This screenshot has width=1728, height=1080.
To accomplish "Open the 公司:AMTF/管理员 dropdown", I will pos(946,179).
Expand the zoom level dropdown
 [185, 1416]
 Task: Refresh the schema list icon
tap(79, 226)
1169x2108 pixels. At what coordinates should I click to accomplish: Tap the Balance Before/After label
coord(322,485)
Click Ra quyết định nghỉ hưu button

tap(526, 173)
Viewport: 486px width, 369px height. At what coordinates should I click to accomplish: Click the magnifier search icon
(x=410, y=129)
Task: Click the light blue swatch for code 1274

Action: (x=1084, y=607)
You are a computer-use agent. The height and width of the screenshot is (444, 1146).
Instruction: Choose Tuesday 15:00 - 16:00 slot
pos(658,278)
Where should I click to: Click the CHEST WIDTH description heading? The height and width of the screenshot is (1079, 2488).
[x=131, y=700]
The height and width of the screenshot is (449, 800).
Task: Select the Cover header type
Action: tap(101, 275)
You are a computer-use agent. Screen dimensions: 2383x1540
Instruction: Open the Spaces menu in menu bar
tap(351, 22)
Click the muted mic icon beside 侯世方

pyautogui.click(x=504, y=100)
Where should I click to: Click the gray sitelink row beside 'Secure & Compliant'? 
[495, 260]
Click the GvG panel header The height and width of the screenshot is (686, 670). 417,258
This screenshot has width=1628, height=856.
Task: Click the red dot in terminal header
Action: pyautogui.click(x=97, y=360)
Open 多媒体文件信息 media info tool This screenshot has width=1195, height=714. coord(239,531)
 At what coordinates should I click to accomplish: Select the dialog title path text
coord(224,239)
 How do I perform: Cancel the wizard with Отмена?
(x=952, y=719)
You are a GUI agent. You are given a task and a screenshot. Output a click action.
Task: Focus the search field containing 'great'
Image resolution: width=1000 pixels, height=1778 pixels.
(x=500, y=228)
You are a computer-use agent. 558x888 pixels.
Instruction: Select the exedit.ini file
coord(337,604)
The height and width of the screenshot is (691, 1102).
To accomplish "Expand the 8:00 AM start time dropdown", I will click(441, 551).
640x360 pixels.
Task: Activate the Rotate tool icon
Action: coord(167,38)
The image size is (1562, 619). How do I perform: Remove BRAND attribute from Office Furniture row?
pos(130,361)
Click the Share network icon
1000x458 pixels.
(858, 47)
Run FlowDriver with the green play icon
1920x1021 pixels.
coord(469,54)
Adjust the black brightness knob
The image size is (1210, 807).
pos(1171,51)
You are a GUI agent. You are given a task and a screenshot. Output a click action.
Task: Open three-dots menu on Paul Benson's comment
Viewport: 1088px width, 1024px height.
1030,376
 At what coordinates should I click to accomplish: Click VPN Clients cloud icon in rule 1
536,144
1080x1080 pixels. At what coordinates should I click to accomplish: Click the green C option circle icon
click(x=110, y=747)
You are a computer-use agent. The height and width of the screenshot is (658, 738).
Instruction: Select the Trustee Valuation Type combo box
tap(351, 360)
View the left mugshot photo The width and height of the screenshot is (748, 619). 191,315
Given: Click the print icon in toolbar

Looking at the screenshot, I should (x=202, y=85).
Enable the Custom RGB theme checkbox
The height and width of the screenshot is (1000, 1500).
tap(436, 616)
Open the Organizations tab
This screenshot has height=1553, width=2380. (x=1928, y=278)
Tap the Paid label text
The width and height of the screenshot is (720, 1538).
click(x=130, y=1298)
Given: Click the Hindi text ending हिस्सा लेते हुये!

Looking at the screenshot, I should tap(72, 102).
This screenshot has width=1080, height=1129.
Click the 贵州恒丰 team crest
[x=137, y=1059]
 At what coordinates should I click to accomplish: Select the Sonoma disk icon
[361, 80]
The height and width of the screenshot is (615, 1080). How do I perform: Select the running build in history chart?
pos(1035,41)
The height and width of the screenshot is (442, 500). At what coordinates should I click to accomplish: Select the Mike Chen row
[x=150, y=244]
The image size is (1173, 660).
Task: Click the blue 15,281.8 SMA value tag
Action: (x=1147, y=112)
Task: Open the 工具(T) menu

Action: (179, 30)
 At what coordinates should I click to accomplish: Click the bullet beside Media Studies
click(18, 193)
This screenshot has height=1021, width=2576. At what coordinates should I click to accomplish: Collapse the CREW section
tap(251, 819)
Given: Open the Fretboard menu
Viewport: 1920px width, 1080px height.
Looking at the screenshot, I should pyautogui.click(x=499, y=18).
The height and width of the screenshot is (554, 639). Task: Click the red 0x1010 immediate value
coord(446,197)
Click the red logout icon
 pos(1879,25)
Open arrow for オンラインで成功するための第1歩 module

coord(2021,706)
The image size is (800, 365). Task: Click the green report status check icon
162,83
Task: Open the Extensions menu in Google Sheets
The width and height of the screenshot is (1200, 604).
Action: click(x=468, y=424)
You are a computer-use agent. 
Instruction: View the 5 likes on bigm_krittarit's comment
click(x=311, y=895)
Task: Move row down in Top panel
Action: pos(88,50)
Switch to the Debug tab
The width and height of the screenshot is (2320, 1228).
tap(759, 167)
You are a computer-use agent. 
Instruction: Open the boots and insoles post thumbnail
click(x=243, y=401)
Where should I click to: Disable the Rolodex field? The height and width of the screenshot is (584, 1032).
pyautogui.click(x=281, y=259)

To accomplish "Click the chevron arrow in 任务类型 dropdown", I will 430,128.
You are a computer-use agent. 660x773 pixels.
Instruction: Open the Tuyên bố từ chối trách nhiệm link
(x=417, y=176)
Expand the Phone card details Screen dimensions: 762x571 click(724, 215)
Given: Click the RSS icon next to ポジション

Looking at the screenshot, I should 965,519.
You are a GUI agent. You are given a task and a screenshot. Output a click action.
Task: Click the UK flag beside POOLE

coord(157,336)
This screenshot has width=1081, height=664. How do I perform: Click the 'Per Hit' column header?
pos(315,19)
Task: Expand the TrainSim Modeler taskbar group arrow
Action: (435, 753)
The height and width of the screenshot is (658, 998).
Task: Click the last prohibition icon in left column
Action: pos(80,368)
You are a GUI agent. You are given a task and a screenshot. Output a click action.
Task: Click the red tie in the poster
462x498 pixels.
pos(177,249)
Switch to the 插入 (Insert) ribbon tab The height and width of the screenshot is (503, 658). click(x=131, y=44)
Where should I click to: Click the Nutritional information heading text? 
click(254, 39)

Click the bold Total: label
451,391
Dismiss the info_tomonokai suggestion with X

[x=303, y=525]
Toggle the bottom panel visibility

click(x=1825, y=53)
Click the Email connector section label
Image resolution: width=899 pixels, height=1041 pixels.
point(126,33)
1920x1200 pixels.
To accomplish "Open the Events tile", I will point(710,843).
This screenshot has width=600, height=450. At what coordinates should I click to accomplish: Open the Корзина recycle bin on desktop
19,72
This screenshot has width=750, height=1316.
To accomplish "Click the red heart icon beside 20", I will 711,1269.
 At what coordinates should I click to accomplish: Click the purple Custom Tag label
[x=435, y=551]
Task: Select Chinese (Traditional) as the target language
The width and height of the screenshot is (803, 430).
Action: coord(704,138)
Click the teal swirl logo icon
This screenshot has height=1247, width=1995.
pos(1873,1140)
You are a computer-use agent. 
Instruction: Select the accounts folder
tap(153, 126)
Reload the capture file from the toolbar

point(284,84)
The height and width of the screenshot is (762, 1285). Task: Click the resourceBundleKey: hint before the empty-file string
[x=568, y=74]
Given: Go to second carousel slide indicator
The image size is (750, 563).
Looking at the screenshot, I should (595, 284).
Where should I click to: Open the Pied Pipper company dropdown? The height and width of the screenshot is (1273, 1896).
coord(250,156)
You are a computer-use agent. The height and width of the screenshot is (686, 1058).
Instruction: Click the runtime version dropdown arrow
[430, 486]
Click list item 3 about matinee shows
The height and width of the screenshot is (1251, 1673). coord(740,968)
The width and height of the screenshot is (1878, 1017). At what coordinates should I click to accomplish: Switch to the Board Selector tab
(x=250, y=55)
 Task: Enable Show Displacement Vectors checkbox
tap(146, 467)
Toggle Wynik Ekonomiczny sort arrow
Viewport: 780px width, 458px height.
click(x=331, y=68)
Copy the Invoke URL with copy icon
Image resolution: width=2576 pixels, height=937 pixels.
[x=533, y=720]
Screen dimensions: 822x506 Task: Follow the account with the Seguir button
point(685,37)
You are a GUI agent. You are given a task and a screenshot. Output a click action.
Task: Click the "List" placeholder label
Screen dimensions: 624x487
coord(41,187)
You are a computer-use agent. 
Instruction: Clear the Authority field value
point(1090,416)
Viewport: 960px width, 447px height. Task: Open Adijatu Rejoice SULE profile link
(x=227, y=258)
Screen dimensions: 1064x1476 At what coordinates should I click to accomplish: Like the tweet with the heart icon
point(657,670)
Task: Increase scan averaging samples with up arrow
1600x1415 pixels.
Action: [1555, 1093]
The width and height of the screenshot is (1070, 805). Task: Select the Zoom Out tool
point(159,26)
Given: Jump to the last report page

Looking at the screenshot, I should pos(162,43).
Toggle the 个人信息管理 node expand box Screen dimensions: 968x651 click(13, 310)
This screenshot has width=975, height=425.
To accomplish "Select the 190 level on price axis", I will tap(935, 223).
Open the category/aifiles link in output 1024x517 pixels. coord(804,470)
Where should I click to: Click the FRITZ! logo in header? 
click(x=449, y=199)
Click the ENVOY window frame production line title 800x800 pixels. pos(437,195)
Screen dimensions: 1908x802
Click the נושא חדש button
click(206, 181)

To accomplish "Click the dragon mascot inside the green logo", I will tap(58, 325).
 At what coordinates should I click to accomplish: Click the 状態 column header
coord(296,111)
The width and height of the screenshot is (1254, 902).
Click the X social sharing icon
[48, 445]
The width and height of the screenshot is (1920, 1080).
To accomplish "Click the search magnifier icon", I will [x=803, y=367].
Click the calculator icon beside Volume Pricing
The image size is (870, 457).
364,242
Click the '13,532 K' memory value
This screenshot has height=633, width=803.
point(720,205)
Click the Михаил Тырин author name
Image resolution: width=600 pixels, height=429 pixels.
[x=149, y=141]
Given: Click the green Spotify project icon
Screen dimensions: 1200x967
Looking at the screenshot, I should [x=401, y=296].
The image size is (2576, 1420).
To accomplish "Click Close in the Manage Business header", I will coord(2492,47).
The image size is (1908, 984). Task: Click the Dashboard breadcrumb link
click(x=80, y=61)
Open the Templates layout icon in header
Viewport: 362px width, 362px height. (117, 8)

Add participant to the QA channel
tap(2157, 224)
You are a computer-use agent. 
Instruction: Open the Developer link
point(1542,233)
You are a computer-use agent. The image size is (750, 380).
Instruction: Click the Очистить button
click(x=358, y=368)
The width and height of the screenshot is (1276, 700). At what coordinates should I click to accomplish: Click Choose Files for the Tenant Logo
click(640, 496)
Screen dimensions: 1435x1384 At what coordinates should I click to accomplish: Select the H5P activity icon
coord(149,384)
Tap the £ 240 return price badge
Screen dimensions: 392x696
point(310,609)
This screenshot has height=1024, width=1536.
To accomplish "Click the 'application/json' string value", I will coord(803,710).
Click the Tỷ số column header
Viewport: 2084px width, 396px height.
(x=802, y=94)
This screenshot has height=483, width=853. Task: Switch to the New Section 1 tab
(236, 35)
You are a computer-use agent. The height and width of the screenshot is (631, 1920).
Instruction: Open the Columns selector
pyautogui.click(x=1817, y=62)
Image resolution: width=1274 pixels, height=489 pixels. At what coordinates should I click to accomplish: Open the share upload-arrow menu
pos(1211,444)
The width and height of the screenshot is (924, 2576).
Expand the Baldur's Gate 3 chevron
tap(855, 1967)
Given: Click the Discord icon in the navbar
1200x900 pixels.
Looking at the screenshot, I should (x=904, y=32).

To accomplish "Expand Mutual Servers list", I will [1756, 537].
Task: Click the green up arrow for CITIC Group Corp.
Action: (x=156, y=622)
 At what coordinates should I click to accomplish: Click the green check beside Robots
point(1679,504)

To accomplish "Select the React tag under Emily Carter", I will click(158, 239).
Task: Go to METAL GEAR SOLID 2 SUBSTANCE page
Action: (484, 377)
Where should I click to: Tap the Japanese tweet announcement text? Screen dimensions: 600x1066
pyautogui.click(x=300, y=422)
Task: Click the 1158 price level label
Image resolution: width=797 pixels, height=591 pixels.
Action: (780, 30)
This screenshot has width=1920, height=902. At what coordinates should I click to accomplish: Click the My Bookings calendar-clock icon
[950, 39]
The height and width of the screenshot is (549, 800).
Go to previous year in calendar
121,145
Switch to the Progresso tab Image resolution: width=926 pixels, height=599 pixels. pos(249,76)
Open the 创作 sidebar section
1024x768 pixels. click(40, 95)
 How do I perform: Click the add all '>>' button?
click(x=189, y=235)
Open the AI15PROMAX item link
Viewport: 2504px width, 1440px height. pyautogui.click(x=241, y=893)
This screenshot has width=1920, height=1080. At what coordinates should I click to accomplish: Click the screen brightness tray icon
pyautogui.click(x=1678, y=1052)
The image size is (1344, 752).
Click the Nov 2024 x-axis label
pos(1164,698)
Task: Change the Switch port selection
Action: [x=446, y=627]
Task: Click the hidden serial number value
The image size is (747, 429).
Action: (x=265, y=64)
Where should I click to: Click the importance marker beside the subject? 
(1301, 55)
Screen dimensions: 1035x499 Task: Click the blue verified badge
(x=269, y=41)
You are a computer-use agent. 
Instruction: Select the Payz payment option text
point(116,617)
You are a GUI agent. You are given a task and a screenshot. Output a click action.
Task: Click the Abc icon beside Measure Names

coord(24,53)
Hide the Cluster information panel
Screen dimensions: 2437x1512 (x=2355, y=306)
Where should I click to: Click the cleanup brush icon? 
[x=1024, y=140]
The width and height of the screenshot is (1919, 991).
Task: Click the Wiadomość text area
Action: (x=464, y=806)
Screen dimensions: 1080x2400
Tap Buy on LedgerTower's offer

→ Given instruction:
Repeat the entries above verbatim, from their first line through the line that holds "pos(658,278)", inclusive.

→ Exercise output:
This screenshot has width=1728, height=1080.
To accomplish "Open the 公司:AMTF/管理员 dropdown", I will pos(946,179).
Expand the zoom level dropdown
 [185, 1416]
 Task: Refresh the schema list icon
tap(79, 226)
1169x2108 pixels. At what coordinates should I click to accomplish: Tap the Balance Before/After label
coord(322,485)
Click Ra quyết định nghỉ hưu button

tap(526, 173)
Viewport: 486px width, 369px height. At what coordinates should I click to accomplish: Click the magnifier search icon
(x=410, y=129)
Task: Click the light blue swatch for code 1274

Action: (x=1084, y=607)
You are a computer-use agent. The height and width of the screenshot is (444, 1146).
Instruction: Choose Tuesday 15:00 - 16:00 slot
pos(658,278)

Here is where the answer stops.